BELAJAR MENJAGA
LISAN
Oleh: Hasrian
Rudi Setiawan, M.Pd.I
Mungkin kita sering mendengar ungkapan, “mulutmu adalah harimaumu”.
Ungkapan ini merupakan satu isyarat untuk menjaga setiap
perkataan yang keluar dari mulut. Pada kenyataanya tuhan telah menciptakan untuk manusia dengan sepasang
telinga, tentu jumlahnya lebih banyak dibandingkan dengan mulut, yang hanya
diciptakan satu oleh tuhan untuk manusia.

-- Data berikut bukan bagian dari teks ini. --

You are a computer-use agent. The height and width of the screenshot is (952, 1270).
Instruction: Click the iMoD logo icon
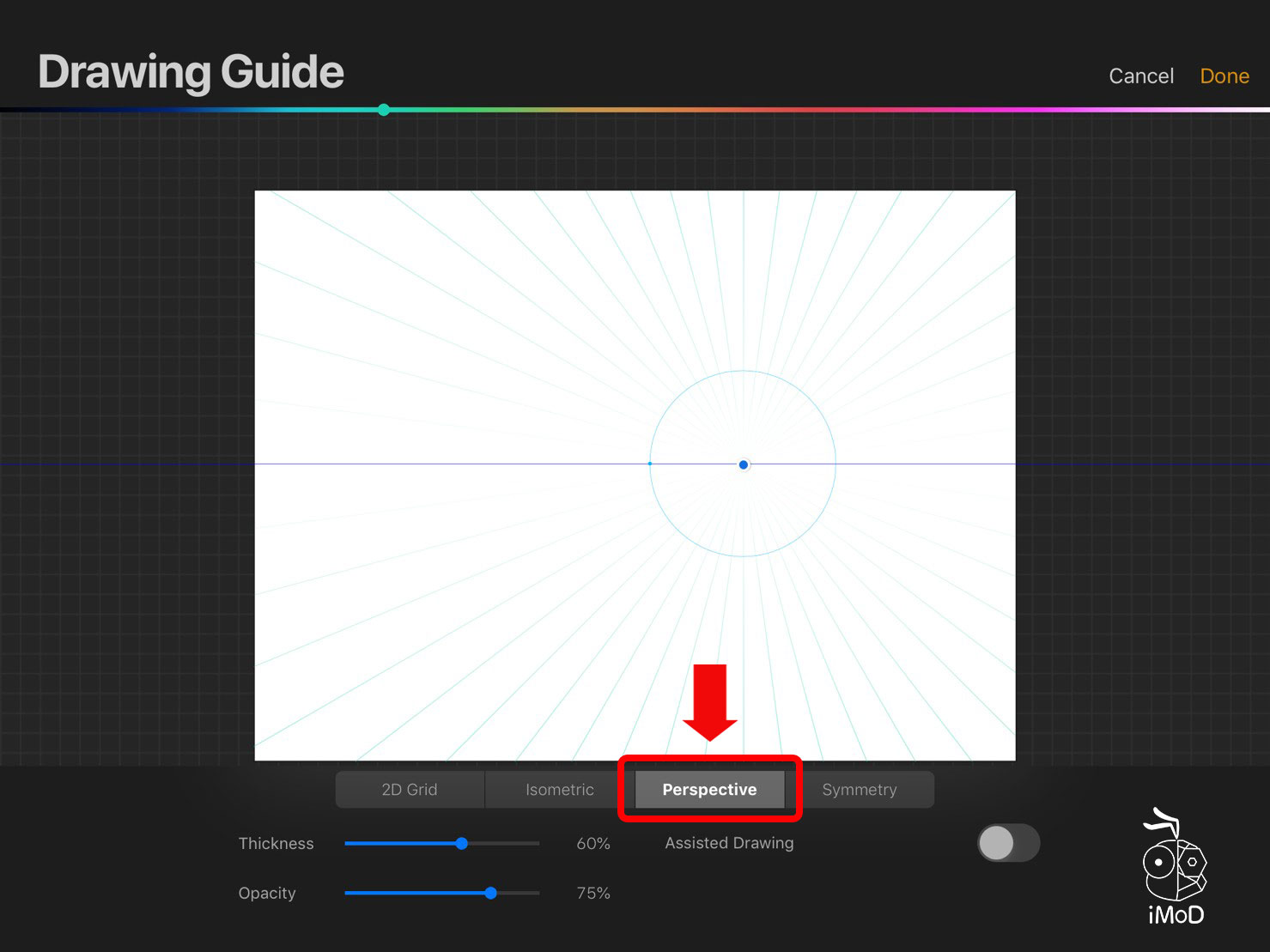[x=1175, y=867]
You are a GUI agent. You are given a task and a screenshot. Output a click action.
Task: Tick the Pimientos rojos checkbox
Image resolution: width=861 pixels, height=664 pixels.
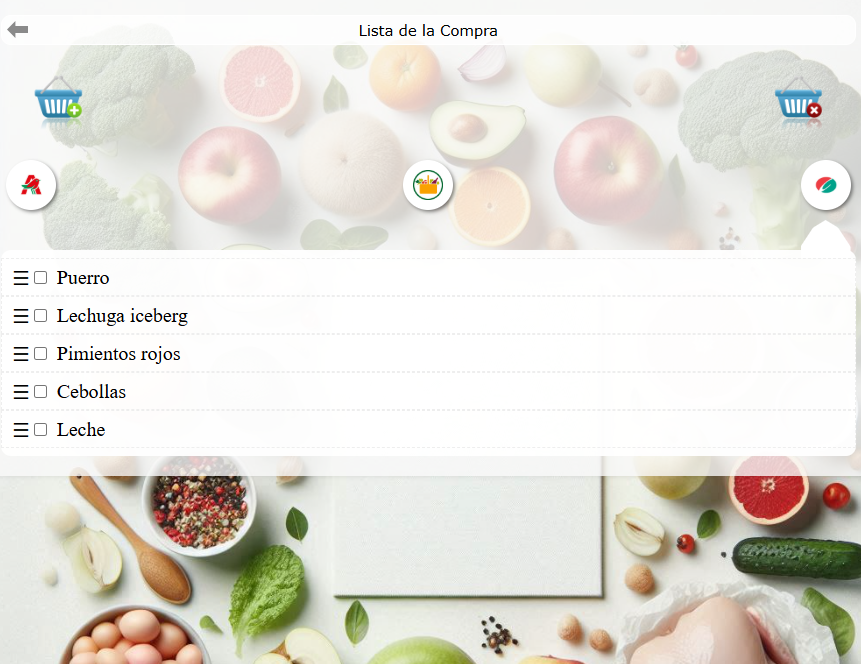(x=41, y=353)
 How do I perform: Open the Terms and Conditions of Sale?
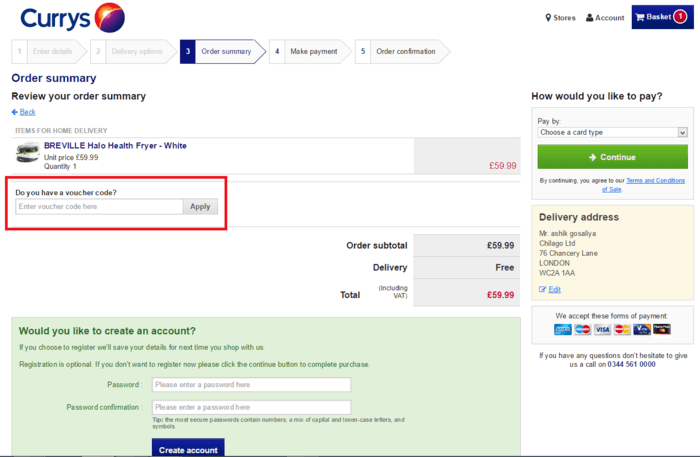click(x=655, y=180)
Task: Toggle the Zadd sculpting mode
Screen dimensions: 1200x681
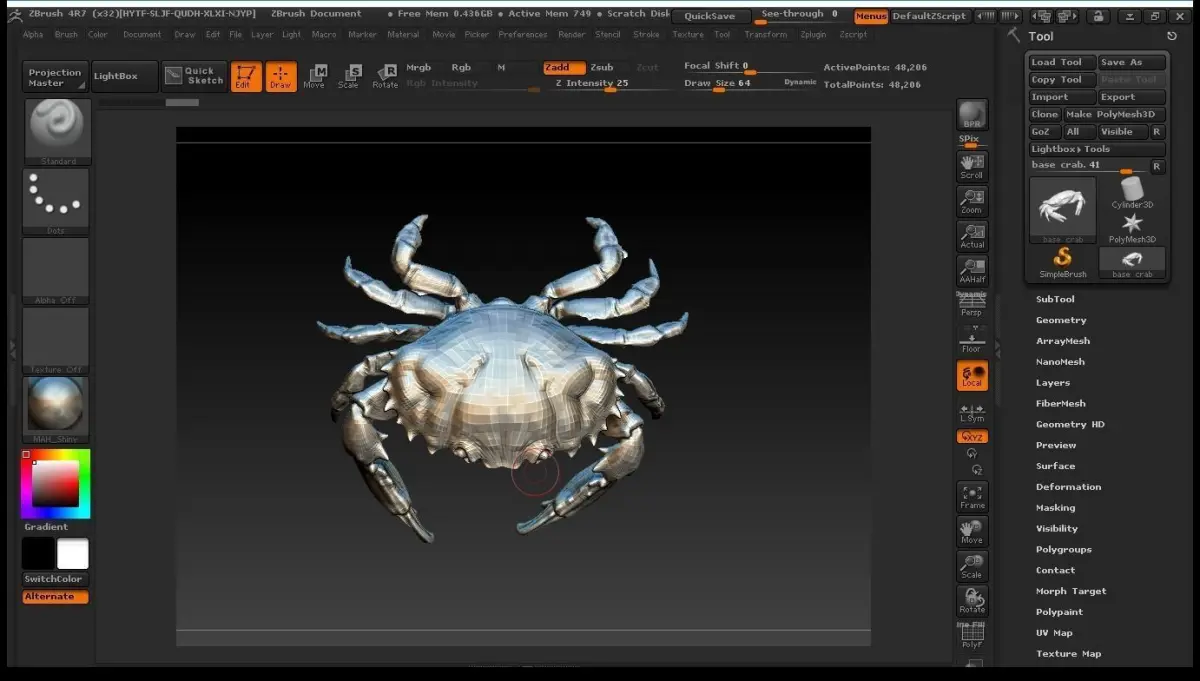Action: (564, 67)
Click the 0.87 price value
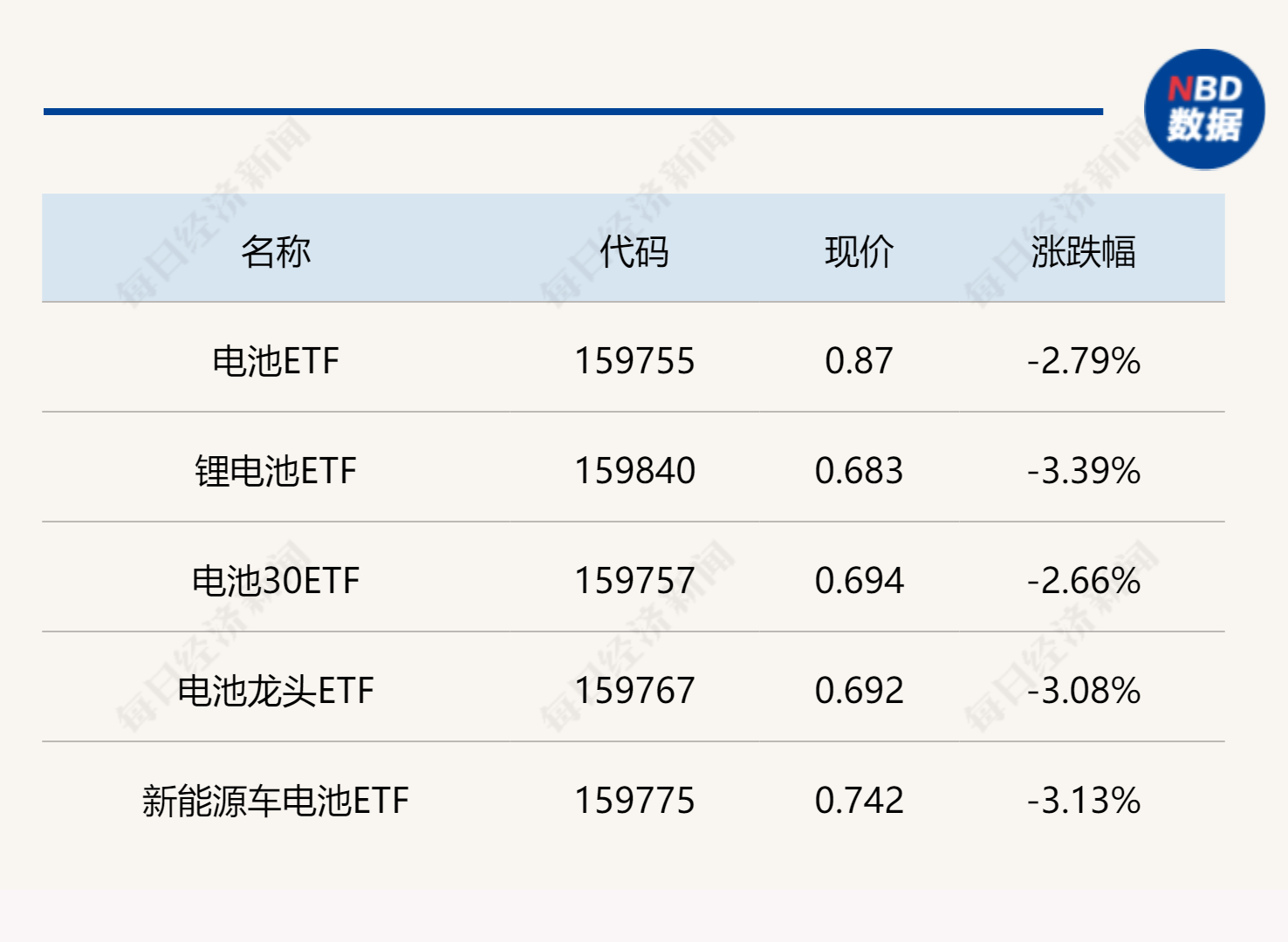 pyautogui.click(x=860, y=361)
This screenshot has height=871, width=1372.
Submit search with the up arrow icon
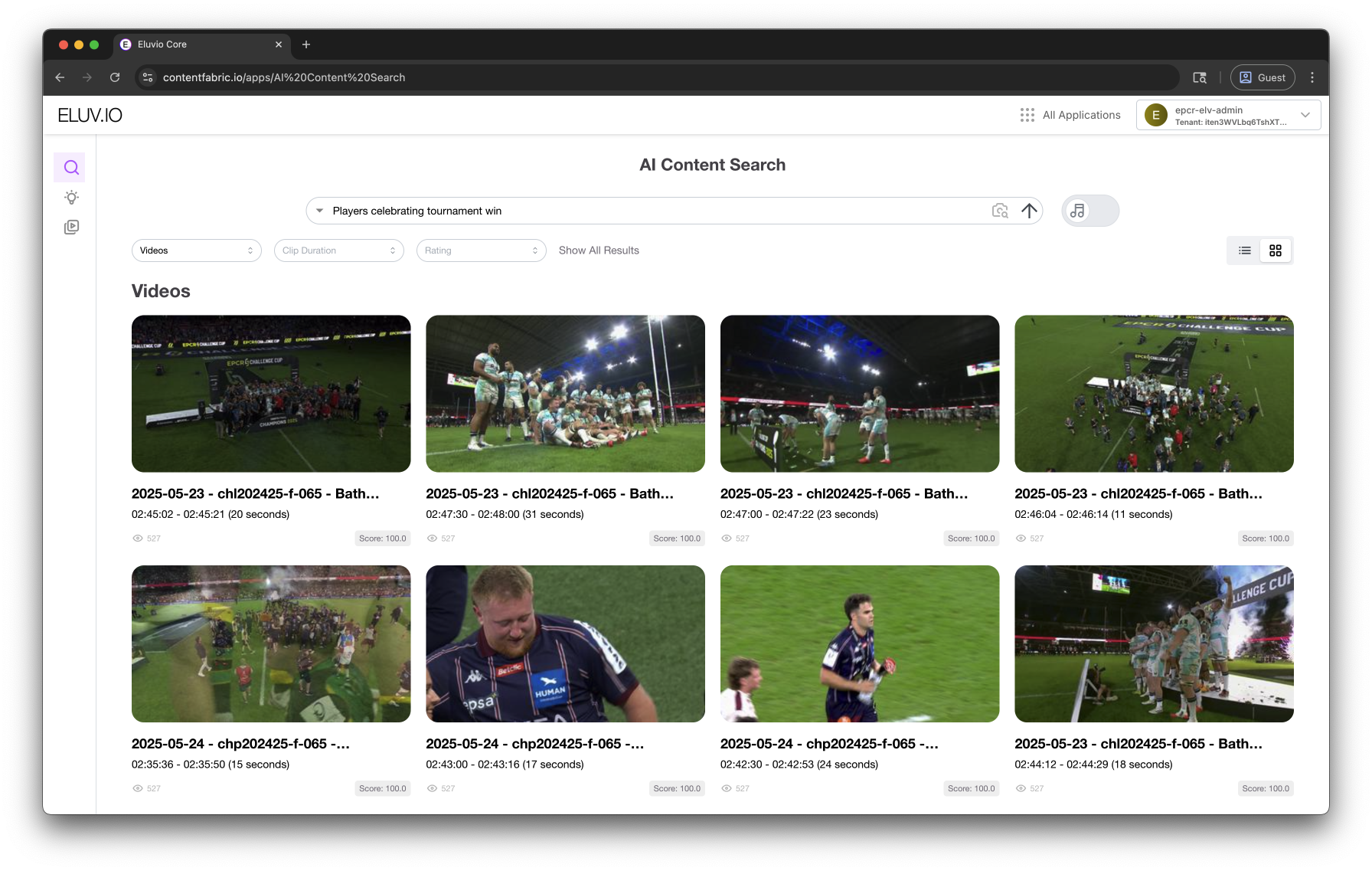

Hal ini secara filosofis tuhan
mengajarkan kepada manusia untuk lebih banyak
mendengarkan daripada berbicara. Mungkin kita mampu menjadi pembicara yang
baik, tapi belum tentu sanggup jadi pendengar yang baik. Sikap diam memiliki dua makna, ia dapat menimbulkan dampak positip bisa juga menimbulkan dampak
yang negatif, tergantung dimana dan kapan ia ini diaplikasikan.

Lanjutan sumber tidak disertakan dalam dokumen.